Located in Bogotá's Chapinero neighborhood, Sin Palabras Café Sordo has both deaf servers and menus written in sign language. Customers sit at small tables and flick on a tiny lamp to signal a bartender over to order a drink. When patrons hit the dance floor, they’re greeted by large screens playing music videos with lyrics in sign language, and a pulsing floor that allows partiers to keep in time with the beat.

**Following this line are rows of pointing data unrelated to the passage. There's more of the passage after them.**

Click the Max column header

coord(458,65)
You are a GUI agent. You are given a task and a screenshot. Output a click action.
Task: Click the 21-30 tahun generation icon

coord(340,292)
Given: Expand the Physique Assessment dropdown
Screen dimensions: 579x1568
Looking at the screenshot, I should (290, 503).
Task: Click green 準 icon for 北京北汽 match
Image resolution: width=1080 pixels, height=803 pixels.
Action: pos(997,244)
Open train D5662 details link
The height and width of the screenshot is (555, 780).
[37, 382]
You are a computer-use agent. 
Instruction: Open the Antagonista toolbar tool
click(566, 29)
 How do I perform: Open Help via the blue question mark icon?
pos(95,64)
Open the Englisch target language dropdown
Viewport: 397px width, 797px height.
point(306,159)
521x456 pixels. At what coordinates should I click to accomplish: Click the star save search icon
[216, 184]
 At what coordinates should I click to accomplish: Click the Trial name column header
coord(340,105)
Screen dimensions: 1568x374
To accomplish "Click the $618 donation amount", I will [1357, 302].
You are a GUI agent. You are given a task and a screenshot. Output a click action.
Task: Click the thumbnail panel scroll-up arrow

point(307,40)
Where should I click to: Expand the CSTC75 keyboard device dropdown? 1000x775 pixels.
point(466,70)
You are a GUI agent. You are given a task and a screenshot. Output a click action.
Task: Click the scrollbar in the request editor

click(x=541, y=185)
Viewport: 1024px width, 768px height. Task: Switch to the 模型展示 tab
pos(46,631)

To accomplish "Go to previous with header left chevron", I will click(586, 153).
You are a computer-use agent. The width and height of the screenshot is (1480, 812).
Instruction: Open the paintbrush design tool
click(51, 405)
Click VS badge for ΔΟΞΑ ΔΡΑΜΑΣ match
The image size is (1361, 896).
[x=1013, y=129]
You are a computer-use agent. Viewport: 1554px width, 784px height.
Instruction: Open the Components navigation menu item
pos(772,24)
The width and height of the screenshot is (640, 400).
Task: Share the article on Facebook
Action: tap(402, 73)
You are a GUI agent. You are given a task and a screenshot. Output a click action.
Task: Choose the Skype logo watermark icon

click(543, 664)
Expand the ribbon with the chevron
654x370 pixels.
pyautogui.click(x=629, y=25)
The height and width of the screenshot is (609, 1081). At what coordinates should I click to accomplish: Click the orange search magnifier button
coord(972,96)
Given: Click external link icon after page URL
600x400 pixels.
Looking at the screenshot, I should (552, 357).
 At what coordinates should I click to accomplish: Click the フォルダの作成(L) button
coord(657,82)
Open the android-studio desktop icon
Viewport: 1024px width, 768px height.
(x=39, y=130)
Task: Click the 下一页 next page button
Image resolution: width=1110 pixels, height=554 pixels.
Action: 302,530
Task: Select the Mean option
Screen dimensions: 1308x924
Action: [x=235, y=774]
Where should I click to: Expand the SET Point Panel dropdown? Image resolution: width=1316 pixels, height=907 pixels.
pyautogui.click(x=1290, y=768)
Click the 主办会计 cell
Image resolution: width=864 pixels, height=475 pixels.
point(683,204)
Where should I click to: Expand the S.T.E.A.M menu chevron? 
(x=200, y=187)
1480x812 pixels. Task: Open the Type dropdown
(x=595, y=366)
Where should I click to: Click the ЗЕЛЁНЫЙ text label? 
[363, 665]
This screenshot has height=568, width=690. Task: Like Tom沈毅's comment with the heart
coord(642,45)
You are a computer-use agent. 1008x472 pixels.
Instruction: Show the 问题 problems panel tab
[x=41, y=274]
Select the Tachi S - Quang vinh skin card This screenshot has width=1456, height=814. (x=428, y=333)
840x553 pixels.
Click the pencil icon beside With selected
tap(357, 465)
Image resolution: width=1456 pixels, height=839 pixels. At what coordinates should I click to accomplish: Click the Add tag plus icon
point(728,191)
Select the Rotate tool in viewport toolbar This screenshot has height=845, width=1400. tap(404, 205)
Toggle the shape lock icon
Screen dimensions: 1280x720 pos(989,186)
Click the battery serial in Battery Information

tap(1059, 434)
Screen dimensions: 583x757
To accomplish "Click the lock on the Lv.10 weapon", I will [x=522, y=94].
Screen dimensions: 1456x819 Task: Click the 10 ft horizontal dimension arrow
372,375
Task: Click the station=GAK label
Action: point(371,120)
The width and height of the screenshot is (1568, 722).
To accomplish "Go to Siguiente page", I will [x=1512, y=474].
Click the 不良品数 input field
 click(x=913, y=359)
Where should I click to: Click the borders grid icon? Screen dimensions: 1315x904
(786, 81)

A trio of Bogotá entrepreneurs—Maria Fernanda Vanegas, Cristian Melo, and Jessica Mojica—teamed up to launch Sin Palabras Café Sordo in June 2017. None of these co-owners is deaf, but Vanegas told The Nation that their goal is “for us, people who can hear, to adapt to the deaf, and not the other way round, which is always the case.” Keeping with this theme, the bar has small cards to teach non-hearing-impaired customers some basic phrases in sign language. (Visitors who don’t know enough sign language to order off the menu can point to items they want, or write them down.)
Business has been so good for Sin Palabras Café Sordo that Vanegas and her co-owners might establish even more café locations around Colombia, according to Lonely Planet. That said, they aren’t the first ones to launch a business that caters to customers with hearing impairments: Granada, Nicaragua recently became home to Café de las Sonrisas (“Smiles Cafe”), a restaurant that employs only deaf cooks and servers, and similar establishments have opened in Canada and India. And in the U.S., there are restaurants like San Francisco’s deaf-owned and -operated pizzeria, Mozzeria.